● Input
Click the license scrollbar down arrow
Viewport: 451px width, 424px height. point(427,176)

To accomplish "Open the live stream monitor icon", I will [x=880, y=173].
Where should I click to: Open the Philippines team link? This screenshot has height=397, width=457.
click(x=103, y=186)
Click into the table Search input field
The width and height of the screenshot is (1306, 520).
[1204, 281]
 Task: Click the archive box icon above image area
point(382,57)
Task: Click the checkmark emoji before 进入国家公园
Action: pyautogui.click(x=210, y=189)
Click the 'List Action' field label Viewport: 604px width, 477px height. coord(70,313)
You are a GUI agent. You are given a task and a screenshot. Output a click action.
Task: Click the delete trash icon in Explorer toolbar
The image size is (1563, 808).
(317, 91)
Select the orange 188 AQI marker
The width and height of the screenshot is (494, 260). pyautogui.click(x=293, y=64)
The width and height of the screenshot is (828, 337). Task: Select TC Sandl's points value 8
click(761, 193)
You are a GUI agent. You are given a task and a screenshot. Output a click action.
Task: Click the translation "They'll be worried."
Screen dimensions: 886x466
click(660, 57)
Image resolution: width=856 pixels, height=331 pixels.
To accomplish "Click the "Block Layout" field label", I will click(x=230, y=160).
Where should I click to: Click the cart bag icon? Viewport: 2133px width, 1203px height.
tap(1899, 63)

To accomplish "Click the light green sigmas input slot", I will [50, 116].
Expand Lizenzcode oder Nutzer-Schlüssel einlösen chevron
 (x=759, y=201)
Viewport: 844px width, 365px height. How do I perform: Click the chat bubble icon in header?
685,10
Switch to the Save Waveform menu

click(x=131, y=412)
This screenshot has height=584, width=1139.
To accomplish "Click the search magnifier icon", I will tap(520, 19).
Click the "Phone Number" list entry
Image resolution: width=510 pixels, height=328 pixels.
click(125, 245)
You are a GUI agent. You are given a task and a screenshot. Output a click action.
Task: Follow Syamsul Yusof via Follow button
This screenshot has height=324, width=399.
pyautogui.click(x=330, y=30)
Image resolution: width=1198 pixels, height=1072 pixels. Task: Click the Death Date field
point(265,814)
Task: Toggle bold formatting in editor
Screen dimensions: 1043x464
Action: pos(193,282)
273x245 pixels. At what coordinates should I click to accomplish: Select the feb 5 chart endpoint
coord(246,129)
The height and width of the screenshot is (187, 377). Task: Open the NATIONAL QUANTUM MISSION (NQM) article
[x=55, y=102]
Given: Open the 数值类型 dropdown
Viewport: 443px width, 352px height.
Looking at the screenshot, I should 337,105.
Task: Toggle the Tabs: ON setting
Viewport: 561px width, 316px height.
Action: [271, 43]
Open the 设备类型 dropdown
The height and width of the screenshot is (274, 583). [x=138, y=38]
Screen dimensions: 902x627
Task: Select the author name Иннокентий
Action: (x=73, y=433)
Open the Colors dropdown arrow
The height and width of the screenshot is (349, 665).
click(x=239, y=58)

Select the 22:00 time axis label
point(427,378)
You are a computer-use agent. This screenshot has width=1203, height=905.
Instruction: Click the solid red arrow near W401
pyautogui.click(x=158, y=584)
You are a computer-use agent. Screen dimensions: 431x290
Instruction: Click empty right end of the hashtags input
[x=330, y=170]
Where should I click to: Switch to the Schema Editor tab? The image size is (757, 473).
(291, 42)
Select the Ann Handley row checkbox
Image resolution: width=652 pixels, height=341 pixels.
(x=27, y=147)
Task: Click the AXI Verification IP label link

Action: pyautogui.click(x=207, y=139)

● Your assignment
Mind each word and retype the entire listing above.

● Answer to this problem
Click the license scrollbar down arrow
Viewport: 451px width, 424px height. point(427,176)

To accomplish "Open the live stream monitor icon", I will [x=880, y=173].
Where should I click to: Open the Philippines team link? This screenshot has height=397, width=457.
click(x=103, y=186)
Click into the table Search input field
The width and height of the screenshot is (1306, 520).
[1204, 281]
 Task: Click the archive box icon above image area
point(382,57)
Task: Click the checkmark emoji before 进入国家公园
Action: pyautogui.click(x=210, y=189)
Click the 'List Action' field label Viewport: 604px width, 477px height. coord(70,313)
You are a GUI agent. You are given a task and a screenshot. Output a click action.
Task: Click the delete trash icon in Explorer toolbar
The image size is (1563, 808).
(317, 91)
Select the orange 188 AQI marker
The width and height of the screenshot is (494, 260). pyautogui.click(x=293, y=64)
The width and height of the screenshot is (828, 337). Task: Select TC Sandl's points value 8
click(761, 193)
You are a GUI agent. You are given a task and a screenshot. Output a click action.
Task: Click the translation "They'll be worried."
Screen dimensions: 886x466
click(660, 57)
Image resolution: width=856 pixels, height=331 pixels.
To accomplish "Click the "Block Layout" field label", I will click(x=230, y=160).
Where should I click to: Click the cart bag icon? Viewport: 2133px width, 1203px height.
tap(1899, 63)

To accomplish "Click the light green sigmas input slot", I will [50, 116].
Expand Lizenzcode oder Nutzer-Schlüssel einlösen chevron
 (x=759, y=201)
Viewport: 844px width, 365px height. How do I perform: Click the chat bubble icon in header?
685,10
Switch to the Save Waveform menu

click(x=131, y=412)
This screenshot has height=584, width=1139.
To accomplish "Click the search magnifier icon", I will tap(520, 19).
Click the "Phone Number" list entry
Image resolution: width=510 pixels, height=328 pixels.
click(125, 245)
You are a GUI agent. You are given a task and a screenshot. Output a click action.
Task: Follow Syamsul Yusof via Follow button
This screenshot has height=324, width=399.
pyautogui.click(x=330, y=30)
Image resolution: width=1198 pixels, height=1072 pixels. Task: Click the Death Date field
point(265,814)
Task: Toggle bold formatting in editor
Screen dimensions: 1043x464
Action: pos(193,282)
273x245 pixels. At what coordinates should I click to accomplish: Select the feb 5 chart endpoint
coord(246,129)
The height and width of the screenshot is (187, 377). Task: Open the NATIONAL QUANTUM MISSION (NQM) article
[x=55, y=102]
Given: Open the 数值类型 dropdown
Viewport: 443px width, 352px height.
Looking at the screenshot, I should 337,105.
Task: Toggle the Tabs: ON setting
Viewport: 561px width, 316px height.
Action: [271, 43]
Open the 设备类型 dropdown
The height and width of the screenshot is (274, 583). [x=138, y=38]
Screen dimensions: 902x627
Task: Select the author name Иннокентий
Action: (x=73, y=433)
Open the Colors dropdown arrow
The height and width of the screenshot is (349, 665).
click(x=239, y=58)

Select the 22:00 time axis label
point(427,378)
You are a computer-use agent. This screenshot has width=1203, height=905.
Instruction: Click the solid red arrow near W401
pyautogui.click(x=158, y=584)
You are a computer-use agent. Screen dimensions: 431x290
Instruction: Click empty right end of the hashtags input
[x=330, y=170]
Where should I click to: Switch to the Schema Editor tab? The image size is (757, 473).
(291, 42)
Select the Ann Handley row checkbox
Image resolution: width=652 pixels, height=341 pixels.
(x=27, y=147)
Task: Click the AXI Verification IP label link

Action: pyautogui.click(x=207, y=139)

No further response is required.